**What to produce**
Give back exactly the lines of the entries below from the line with "Dawn VME Products (251, 236)" to the line with "Extreme Engineering Solutions", inclusive, and only those.

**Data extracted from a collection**
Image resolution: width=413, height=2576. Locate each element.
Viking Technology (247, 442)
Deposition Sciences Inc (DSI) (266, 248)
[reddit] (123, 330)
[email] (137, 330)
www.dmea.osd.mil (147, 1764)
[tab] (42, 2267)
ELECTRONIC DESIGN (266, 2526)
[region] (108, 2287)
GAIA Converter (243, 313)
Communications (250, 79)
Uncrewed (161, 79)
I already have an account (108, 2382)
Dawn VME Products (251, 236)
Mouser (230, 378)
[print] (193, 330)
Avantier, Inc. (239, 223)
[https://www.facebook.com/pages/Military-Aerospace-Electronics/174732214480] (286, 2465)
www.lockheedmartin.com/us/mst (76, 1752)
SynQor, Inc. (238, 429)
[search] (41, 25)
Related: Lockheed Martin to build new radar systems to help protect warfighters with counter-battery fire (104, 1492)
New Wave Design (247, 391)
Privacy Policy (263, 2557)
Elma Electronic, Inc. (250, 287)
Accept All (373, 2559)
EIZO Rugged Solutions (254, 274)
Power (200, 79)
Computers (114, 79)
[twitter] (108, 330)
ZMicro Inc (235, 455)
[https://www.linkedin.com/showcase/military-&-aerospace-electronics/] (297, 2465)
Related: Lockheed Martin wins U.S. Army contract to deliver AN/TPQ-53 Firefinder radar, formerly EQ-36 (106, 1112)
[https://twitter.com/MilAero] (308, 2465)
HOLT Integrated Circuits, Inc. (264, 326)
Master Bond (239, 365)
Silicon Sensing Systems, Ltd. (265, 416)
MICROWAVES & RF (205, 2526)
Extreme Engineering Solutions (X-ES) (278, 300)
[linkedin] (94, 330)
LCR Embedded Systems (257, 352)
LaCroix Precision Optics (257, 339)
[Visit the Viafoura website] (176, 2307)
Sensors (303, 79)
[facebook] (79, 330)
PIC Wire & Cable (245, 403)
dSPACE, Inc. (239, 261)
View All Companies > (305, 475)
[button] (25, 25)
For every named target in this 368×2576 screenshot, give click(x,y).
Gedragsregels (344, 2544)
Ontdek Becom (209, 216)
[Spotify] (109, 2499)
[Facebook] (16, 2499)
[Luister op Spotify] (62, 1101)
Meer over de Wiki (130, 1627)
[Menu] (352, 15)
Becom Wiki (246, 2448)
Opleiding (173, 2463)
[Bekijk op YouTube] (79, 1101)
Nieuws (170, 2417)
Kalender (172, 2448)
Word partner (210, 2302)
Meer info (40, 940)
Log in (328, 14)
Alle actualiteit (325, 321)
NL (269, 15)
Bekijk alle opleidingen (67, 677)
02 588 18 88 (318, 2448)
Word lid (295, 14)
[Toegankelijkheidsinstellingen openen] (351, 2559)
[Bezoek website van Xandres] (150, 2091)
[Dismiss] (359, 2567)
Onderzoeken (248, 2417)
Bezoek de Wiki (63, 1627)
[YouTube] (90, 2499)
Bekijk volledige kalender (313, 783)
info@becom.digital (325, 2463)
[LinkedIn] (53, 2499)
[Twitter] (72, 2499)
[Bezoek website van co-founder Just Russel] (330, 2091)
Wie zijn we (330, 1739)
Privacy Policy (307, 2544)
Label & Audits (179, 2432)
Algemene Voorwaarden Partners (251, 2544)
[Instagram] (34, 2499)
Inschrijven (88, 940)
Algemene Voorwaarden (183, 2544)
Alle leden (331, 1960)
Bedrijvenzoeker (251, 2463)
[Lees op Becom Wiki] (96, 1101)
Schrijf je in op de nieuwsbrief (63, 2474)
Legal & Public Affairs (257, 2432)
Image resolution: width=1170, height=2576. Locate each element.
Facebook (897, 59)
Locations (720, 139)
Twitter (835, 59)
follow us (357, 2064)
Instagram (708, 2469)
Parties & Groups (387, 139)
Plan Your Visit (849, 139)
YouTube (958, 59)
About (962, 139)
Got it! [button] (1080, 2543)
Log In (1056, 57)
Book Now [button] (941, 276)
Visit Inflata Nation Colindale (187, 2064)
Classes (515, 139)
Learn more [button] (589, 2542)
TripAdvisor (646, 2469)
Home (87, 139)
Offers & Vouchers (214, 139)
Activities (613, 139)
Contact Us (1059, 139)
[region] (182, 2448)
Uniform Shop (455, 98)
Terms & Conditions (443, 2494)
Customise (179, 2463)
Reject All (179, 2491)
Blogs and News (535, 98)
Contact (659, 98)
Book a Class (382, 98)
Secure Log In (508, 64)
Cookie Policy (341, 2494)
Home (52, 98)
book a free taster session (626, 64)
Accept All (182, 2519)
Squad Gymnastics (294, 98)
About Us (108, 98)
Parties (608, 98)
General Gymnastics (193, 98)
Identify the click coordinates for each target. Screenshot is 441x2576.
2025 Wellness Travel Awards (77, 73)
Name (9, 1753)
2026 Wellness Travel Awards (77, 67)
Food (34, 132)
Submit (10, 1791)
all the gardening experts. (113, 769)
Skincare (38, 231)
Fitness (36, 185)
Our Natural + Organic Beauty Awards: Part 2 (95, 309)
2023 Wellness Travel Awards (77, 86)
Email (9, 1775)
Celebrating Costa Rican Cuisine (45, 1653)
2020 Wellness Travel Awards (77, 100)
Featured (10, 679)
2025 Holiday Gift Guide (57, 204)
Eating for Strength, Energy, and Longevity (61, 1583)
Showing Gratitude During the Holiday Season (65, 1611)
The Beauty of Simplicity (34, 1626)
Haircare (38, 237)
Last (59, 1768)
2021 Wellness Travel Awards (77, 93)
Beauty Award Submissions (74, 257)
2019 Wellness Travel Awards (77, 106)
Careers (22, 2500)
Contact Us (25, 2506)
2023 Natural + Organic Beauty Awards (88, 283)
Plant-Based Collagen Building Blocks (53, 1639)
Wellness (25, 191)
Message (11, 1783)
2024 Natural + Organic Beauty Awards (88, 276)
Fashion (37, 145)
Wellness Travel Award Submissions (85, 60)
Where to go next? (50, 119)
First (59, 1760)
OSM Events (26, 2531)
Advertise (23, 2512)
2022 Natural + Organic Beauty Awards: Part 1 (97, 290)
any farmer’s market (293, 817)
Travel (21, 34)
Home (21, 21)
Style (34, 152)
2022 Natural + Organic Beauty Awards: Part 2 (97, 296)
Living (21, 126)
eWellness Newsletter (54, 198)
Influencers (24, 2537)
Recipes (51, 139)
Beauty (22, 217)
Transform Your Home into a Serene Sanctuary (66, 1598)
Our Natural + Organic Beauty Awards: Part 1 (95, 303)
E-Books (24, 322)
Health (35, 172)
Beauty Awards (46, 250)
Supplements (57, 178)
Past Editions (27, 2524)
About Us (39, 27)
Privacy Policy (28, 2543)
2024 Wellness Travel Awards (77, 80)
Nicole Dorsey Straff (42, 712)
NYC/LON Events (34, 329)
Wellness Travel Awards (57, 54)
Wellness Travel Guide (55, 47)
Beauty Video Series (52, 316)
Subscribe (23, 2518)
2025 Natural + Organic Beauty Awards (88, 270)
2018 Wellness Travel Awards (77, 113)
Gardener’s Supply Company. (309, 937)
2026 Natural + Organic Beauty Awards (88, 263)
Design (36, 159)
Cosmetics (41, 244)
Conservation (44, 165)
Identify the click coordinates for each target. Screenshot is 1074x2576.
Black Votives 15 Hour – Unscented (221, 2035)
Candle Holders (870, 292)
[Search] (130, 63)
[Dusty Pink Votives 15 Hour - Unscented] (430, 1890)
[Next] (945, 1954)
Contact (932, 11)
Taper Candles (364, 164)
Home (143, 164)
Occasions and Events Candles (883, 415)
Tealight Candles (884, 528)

**Answer box**
Dawn VME Products (251, 236)
Mouser (230, 378)
[print] (193, 330)
Avantier, Inc. (239, 223)
[https://www.facebook.com/pages/Military-Aerospace-Electronics/174732214480] (286, 2465)
www.lockheedmartin.com/us/mst (76, 1752)
SynQor, Inc. (238, 429)
[search] (41, 25)
Related: Lockheed Martin to build new radar systems to help protect warfighters with counter-battery fire (104, 1492)
New Wave Design (247, 391)
Privacy Policy (263, 2557)
Elma Electronic, Inc. (250, 287)
Accept All (373, 2559)
EIZO Rugged Solutions (254, 274)
Power (200, 79)
Computers (114, 79)
[twitter] (108, 330)
ZMicro Inc (235, 455)
[https://www.linkedin.com/showcase/military-&-aerospace-electronics/] (297, 2465)
Related: Lockheed Martin wins U.S. Army contract to deliver AN/TPQ-53 Firefinder radar, formerly EQ-36 (106, 1112)
[https://twitter.com/MilAero] (308, 2465)
HOLT Integrated Circuits, Inc. (264, 326)
Master Bond (239, 365)
Silicon Sensing Systems, Ltd. (265, 416)
MICROWAVES & RF (205, 2526)
Extreme Engineering Solutions (X-ES) (278, 300)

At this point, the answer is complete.